利好1 大医院医保药品社区医院也可使用报销

目前,本市医保大医院药品报销执行《基本医疗保险工伤保险和生育保险药品目录》,品种为2510种,社区药品报销品种为1435种。

12月1日起,本市将统一社区和大医院医保药品报销范围,医保患者到社区等基层医保定点医疗机构就医时,均可以执行大医院的药品报销范围,大医院使用的药品在社区都可以使用和报销。

医保社区用药报销范围与大医院统一后,社区等基层定点医疗机构应根据患者治疗需求,及时配备相关药品,方便患者就医用药。

需要注意的是,医保药品品种指的是药品通用名,相同通用名称的药品可有不同的剂型和规格,以及不同的生产企业。目前的2510种药品实际涉及的药品在本市超过4万余个品规。

利好2 参保职工在社区门诊报销比例可达到90%

在医保报销上,本市进一步加大在社区就医的倾斜力度,全力保障参保人员在社区就医用药需求,减轻个人医疗费负担。

目前,本市参保职工在大医院门诊医疗费用报销比例为70%,如果参保人员到社区医疗机构就医,门诊报销比例可达到90%,个人医疗费用负担明显减轻。

据统计,2015年,北京市全年在大医院门诊就医的约1亿人次,每人次医药费用报销约为200元,如在社区医疗机构就医,每次就医可减少40元的个人负担,若有20%的大医院门诊患者到社区就医,就可节省个人医疗费用负担约8亿元。

利好3 四类慢性病患者可享2个月长处方报销

为进一步方便慢性病患者长期用药,减少开药次数,对高血压、糖尿病、冠心病、脑血管病这四类慢性疾病患者,符合病情稳定、长期服用同一类药物等条件的,卫生计生委明确社区医生可以按照慢性病管理的有关要求,开具不超过2个月量的常用药品。符合上述要求的长处方药品费用,医保均按规定予以报销。`

利好4 医疗机构上门服务医疗费纳入医保报销

2016年,市卫生计生部门出台了开展居家上门医疗服务的通知,表示可通过巡诊等方式开展居家上门医疗服务。

为保障上门巡诊工作的顺利落实,方便百姓就医,本市医保部门明确,居家上门医疗服务发生的医疗费用,符合医保规定的,由医保基金予以报销。同时,对定点医疗机构也提出要求,要为参保人员做好医疗费用结算服务。

利好5 家庭病床医疗费医保报销起付线降至650元

为让老年人生活质量更有保障,医保政策积极鼓励和支持社区为老年人建立家庭病床,参保人员在社区卫生机构建立治疗性家庭病床的,按照住院的规定报销,报销起付线降低50%,由1300元降低至650元。

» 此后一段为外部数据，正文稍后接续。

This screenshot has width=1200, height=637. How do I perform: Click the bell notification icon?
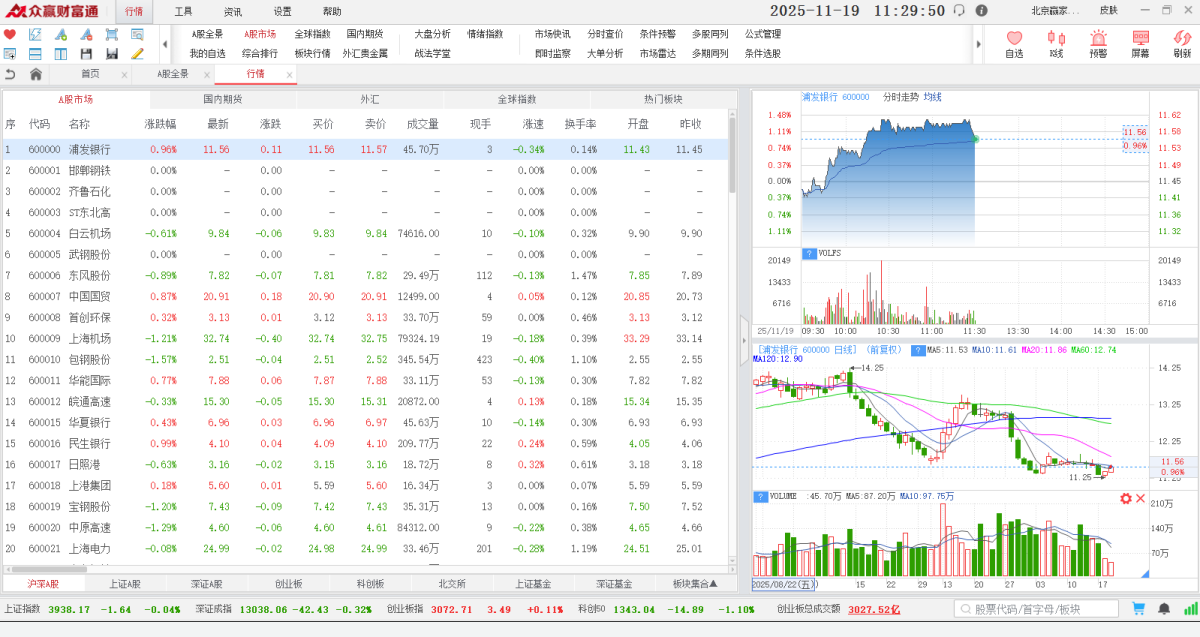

另外,治疗性家庭病床可以转往社区卫生机构或大医院,大医院也可下转到家庭病床,实现双向转诊,并视为连续住院。老年人家庭病床转出至医院的,只收取家庭病床起付线650元,不再收取转入医院后的住院起付线。由大医院转至家庭病床的也不再另收取家庭病床起付线。

利好6 全市医疗机构转诊转院医疗费用纳入报销

参保人员在定点医疗机构门诊、住院治疗时,因病情需要,在全市定点医疗机构之间转诊转院的,发生的有关医疗费用,医保均按规定予以报销。

门诊就医时需转诊的,由医师填写《北京市医疗保险转诊(院)单》,在转诊期限内转往其他定点医疗机构的,发生的医疗费用,医保均按规定纳入报销。

住院期间需转诊的,由主管医师填写《北京市医疗保险转诊(院)单》,转出后24小时内办理入院手续的,医疗费用按连续住院计算,在一个结算周期内转入医院不再收取起付线。